# Ex.5.4 Q1 Arithmetic progressions Solutions - NCERT Maths Class 10

## Question

Which term of the A.P. \(121, 117, 113 ... \)is its first negative term?

[**Hint:** Find \(n\) for \({a_n} < 0\)]

## Text Solution

**What is Known?**

A.P. Series: \(121,\, 117, \,113 ...\)

**What is Unknown?**

First negative term of the AP

**Reasoning:**

\(n\rm{th}\) term of an AP is \(\,{a_n} = a + \left( {n - 1} \right)d.\)

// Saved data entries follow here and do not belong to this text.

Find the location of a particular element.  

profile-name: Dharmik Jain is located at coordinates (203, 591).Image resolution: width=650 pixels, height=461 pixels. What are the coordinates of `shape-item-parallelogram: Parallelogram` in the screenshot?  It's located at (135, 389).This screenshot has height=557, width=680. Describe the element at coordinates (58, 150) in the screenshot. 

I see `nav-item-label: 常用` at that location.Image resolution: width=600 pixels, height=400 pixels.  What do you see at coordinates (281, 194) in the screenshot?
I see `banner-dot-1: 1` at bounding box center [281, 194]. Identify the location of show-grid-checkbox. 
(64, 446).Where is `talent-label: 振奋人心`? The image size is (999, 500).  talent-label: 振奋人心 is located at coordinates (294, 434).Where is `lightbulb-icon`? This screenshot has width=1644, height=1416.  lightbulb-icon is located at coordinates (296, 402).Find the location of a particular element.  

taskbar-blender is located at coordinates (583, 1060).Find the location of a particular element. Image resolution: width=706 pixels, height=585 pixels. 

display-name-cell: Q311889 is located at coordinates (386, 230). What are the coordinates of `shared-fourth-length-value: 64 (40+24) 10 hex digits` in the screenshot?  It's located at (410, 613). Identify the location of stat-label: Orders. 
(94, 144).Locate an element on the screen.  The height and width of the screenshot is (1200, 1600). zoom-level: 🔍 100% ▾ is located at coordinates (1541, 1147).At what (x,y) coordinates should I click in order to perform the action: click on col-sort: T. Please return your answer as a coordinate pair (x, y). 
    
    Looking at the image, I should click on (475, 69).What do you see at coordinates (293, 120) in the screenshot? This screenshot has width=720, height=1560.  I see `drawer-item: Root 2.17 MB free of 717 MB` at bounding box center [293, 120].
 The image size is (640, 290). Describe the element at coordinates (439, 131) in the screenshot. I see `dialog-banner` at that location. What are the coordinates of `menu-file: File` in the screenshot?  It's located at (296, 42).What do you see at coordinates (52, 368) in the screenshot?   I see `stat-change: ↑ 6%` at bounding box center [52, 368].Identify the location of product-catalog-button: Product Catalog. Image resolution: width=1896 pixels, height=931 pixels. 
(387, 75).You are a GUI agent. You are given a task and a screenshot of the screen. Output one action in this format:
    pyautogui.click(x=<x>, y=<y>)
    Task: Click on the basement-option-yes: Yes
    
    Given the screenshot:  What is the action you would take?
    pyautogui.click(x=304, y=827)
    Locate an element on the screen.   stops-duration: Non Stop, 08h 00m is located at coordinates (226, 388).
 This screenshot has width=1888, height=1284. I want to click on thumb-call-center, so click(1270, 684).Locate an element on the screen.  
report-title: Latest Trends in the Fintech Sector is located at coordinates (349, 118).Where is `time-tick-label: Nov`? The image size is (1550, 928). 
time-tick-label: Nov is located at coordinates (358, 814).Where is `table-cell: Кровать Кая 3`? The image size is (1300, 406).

Where \(a\) is the first term, \(d\) is the common difference and \(n\) is the number of terms.

**Steps:**

Given:

- First Term, \(a = 121\)
- Common difference, \(d = 117 - 121 = - 4\)

We know that \(n^\rm{th}\) term of AP, \({a_n} = a + \left( {n - 1} \right)d\)

\[\begin{align}{a_n} &= 121 + \left( {n - 1} \right) \times \left( { - 4} \right)\\ &= 121 - 4n + 4\\ &= 125 - 4n\end{align}\]

For the first negative term of this A.P,

\[\begin{align}{a_n} &< 0\\125 - 4n &< 0\\125 &< 4n\\n &> \frac{{125}}{4}\\n &> 31.25\end{align}\]

Therefore, \(32\rm{nd}\) term will be the first negative term of this A.P.